Ramanujan's great ability was manipulation of radicals and if there was an algebraic number of any mathematical significance then Ramanujan could express it in the form of an explicit radical. Ramanujan introduced the functions $P, Q, R$ given by \begin{align} P(q) &= 1 - 24\sum_{i = 1}^{\infty}\frac{iq^{i}}{1 - q^{i}}\tag{5a}\\ Q(q) &= 1 + 240\sum_{i = 1}^{\infty}\frac{i^{3}q^{i}}{1 - q^{i}}\tag{5b}\\ R(q) &= 1 - 504\sum_{i = 1}^{\infty}\frac{i^{5}q^{i}}{1 - q^{i}}\tag{5c} \end{align} and obtained the formulas \begin{align} P(q^{2}) &= \left(\frac{2K}{\pi}\right)^{2}\left(\frac{3E}{K} + k^{2} - 2\right)\tag{6a}\\ Q(q^{2}) &= \left(\frac{2K}{\pi}\right)^{4}\left(1 - k^{2} + k^{4}\right)\tag{6b}\\ R(q^{2}) &= \left(\frac{2K}{\pi}\right)^{6}(1 + k^{2})(1 - 2k^{2})\left(1 - \frac{k^{2}}{2}\right)\tag{6c} \end{align} Ramanujan was not happy with equation $(6a)$ and wanted it to contain only an expression in $k$ apart from the factor $(2K/\pi)^{2}$ and he found that for each positive rational number $n$ the expression $nP(q^{2n}) - P(q^{2})$ could be written as $(2K/\pi)^{2}F_{n}(k)$ where $F_{n}(k)$ is a complicated but algebraic function of $k$. Ramanujan obtained explicit radical expressions for $F_{n} (k) $ for some integer values of $n$. For small values of $n$ like $2,3,5$ it is not difficult to get these expressions, but no one knows how Ramanujan obtained the expressions for larger values of $n$. The method described by Ramanujan to evaluate these expressions is very tiresome and requires great skill in manipulation of radicals. Using this result he proved the following significant theorem:

Ramanujan's Theorem: If $n$ is a positive rational number and $q = e^{-\pi\sqrt{n}}$ then $$P(q^{2}) - \frac{3}{\pi\sqrt{n}} = \left(\frac{2K}{\pi}\right)^{2}A_{n}$$ where $A_{n}$ is an algebraic number dependent on $n$.

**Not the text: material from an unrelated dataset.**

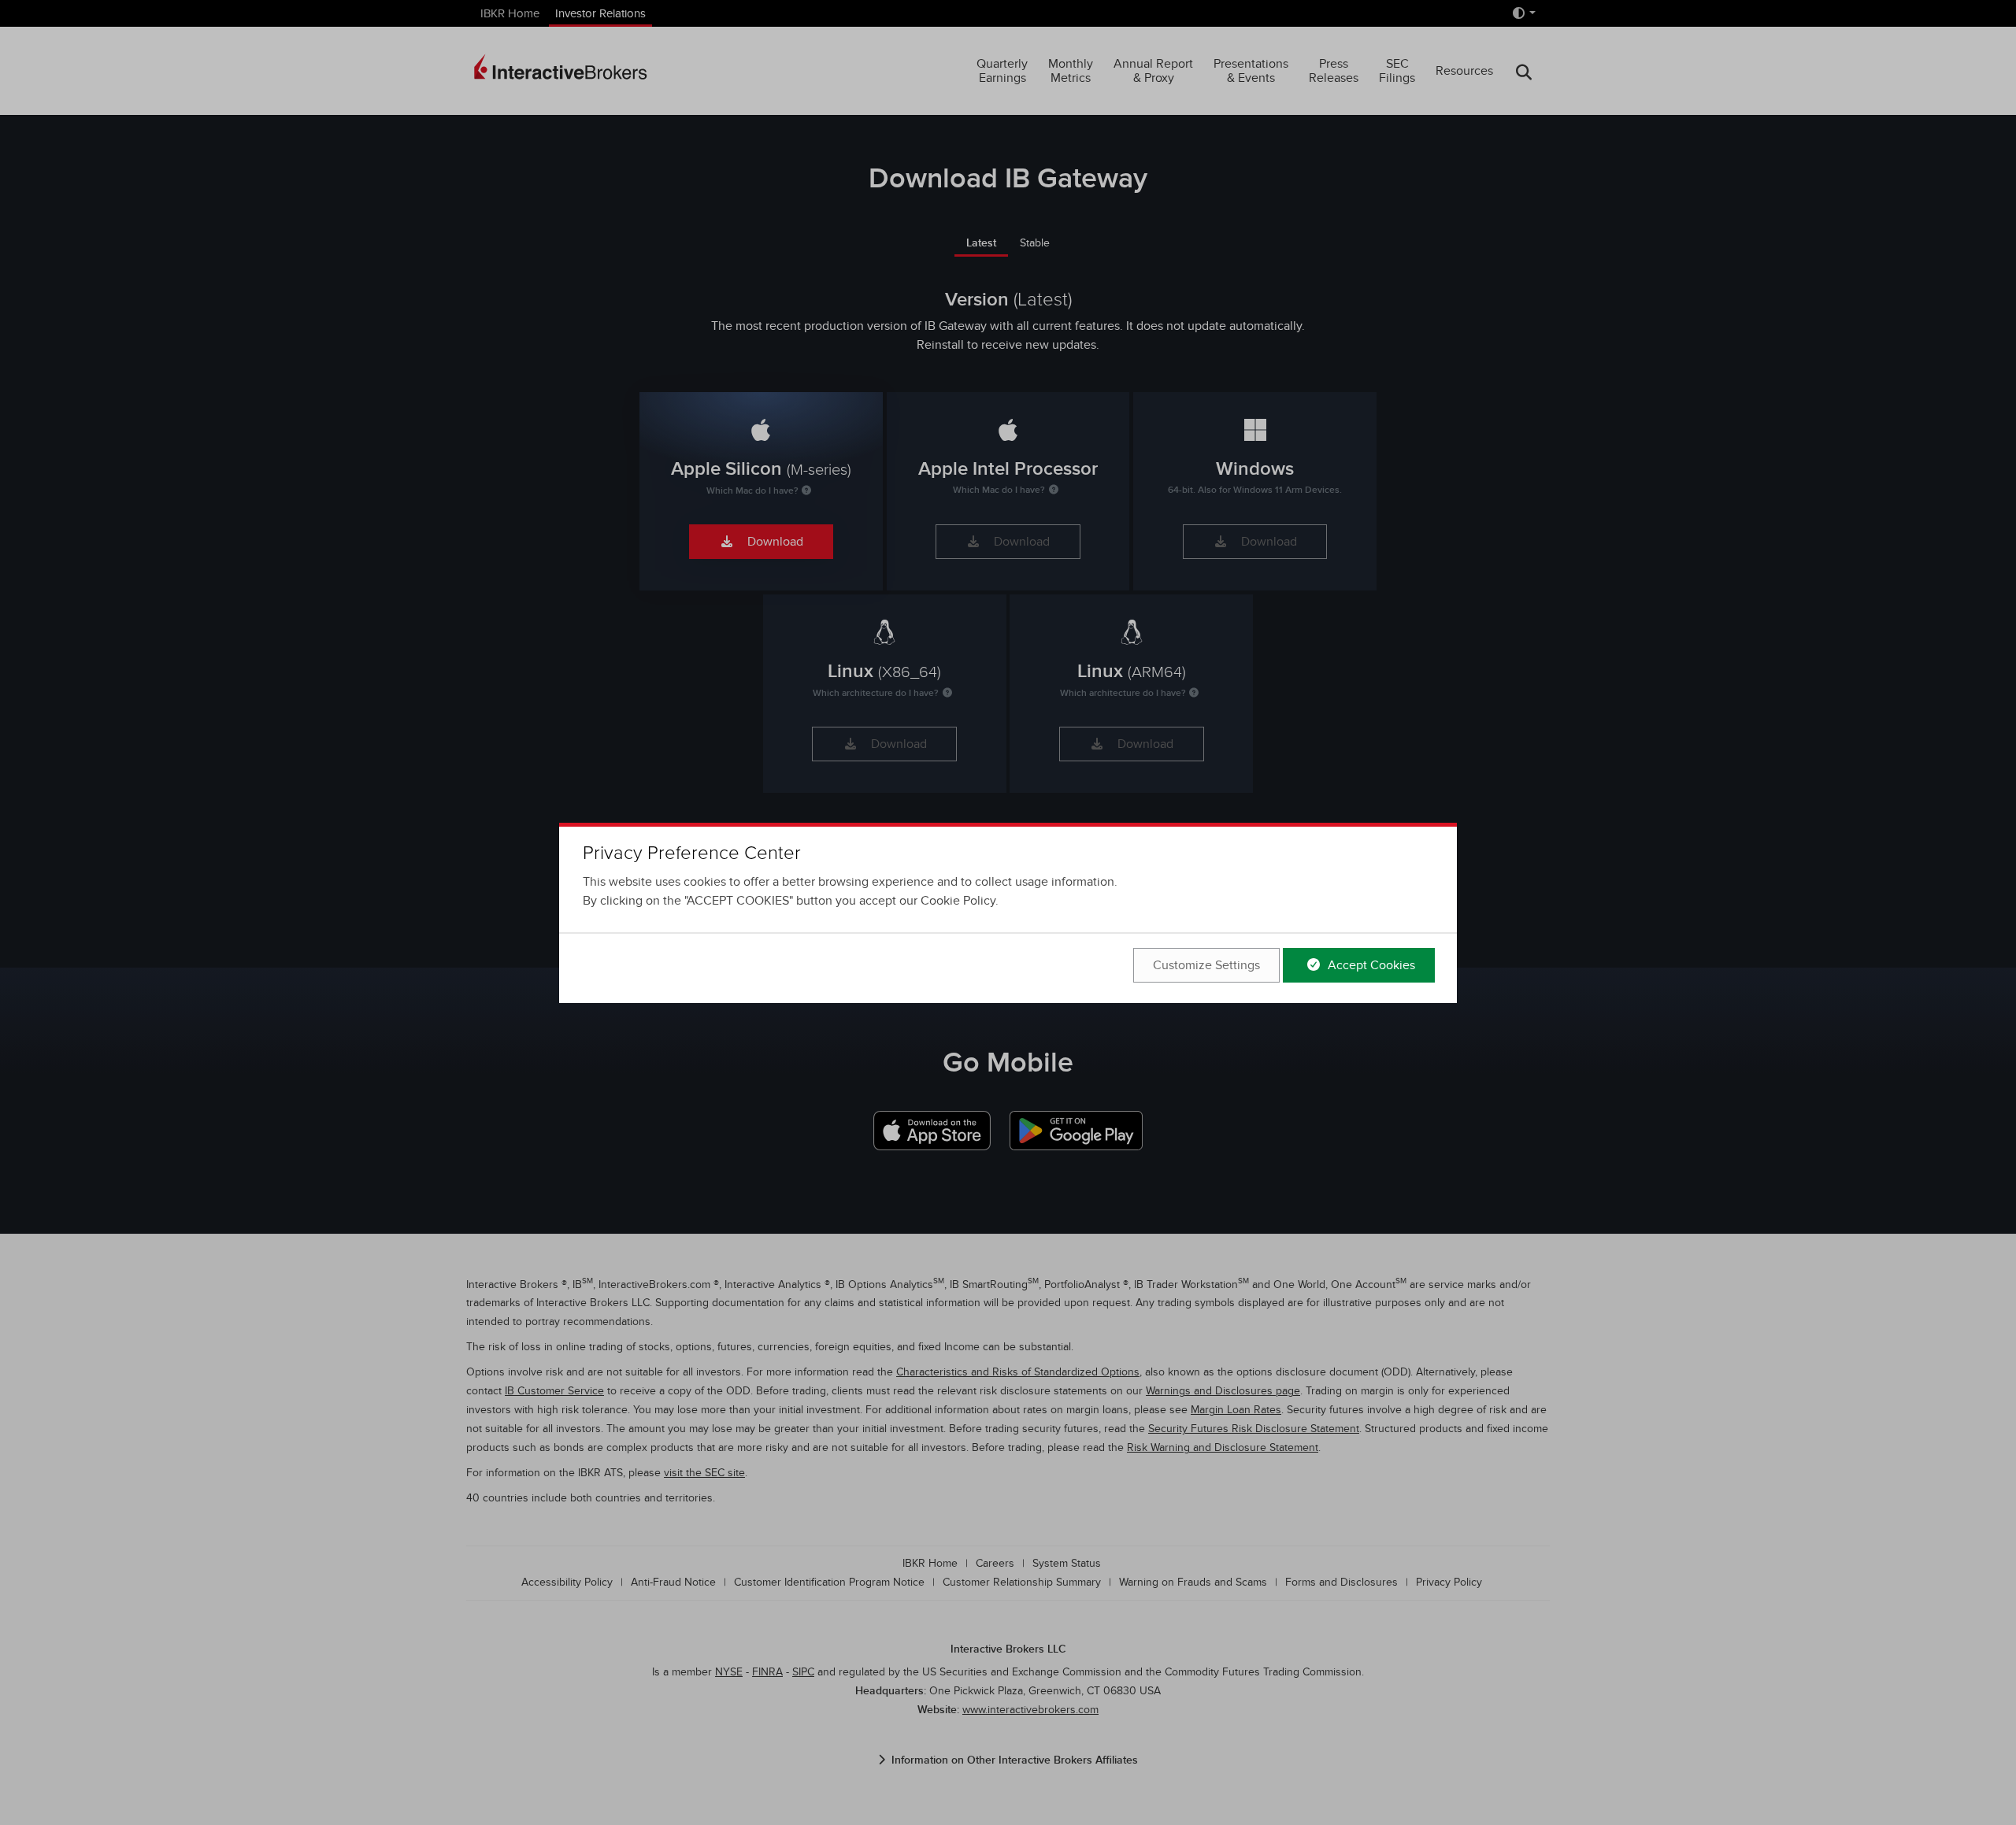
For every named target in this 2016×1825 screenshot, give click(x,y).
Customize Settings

If $n$ is large then $q = e^{-\pi\sqrt{n}}$ is small and the functions $P, Q, R$ are close to $1$ and hence can be approximated by $1$. Also note that if $n$ is positive rational then $k$ is algebraic and in the light of above theorem and equations $(6b), (6c)$ we can see that $$\left(P(q^{2}) - \frac{3}{\pi\sqrt{n}}\right)Q(q^{2}) = B_{n}R(q^{2})\tag{7}$$ where $B_{n}$ is an algebraic number. Using approximation $P, Q, R \approx 1$ for large $n$ we get the approximation for $\pi$ $$\pi \approx \frac{3}{(1 - B_{n})\sqrt{n}}\tag{8}$$ The approximation in question is for $n = 25$. It is difficult to calculate the expression $B_{n}$ for generic $n$ but for $n = 25$ we can get the value the value of $B_{n}$ (with significant computational effort) so that the desired approximation for $\pi$ is obtained. Ramanujan also gives the estimate for error as $24\pi(10\pi\sqrt{n} - 31)e^{-2\pi\sqrt{n}}$.

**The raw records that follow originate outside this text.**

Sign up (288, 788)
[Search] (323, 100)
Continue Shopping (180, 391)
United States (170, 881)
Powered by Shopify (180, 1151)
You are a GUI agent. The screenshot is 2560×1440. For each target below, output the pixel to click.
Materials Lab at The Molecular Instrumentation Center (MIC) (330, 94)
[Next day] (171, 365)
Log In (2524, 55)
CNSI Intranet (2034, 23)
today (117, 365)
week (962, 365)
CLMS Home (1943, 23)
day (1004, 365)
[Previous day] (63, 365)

Ramanujan also uses the identity $$C(q)=1-24\sum_{i=1}^{\infty}\frac{(2i-1)q^{2i-1}}{1-q^{2i-1}}=\left(\frac{2K}{\pi}\right)^{2}(1-2k^{2})\tag{9}$$ to get the equation $$P(q^{2})-\frac{3}{\pi\sqrt{n}}=C_{n}C(q)$$ where $C_{n} $ is algebraic and this leads to the approximation $$\pi\approx\frac{3}{(1-C_{n})\sqrt{n}}\tag{10}$$ and for $n=25$ this gives the much simpler but less accurate approximation $$\pi\approx \frac{9}{5}+\sqrt{\frac{9}{5}}\tag{11}$$ which is mentioned in another answer here.

Proof for Ramanujan's theorem can be found in my blog post. These techniques are further used by Ramanujan to give many famous series for $1/\pi$ (also covered in the blog post).


Ramanujan obtained most of his results (including the above) using algebraic manipulation combined with processes of calculus (differentiation and integration) and rarely used any sophisticated tools. Modern approach to Ramanujan's mathematics is so unlike his methods and is based on sophisticated techniques and theories (modular forms) which fail to generate any interesting results like those given by Ramanujan and are almost always dependent on software like Maple, Macsyma or Mathematica for any serious calculation.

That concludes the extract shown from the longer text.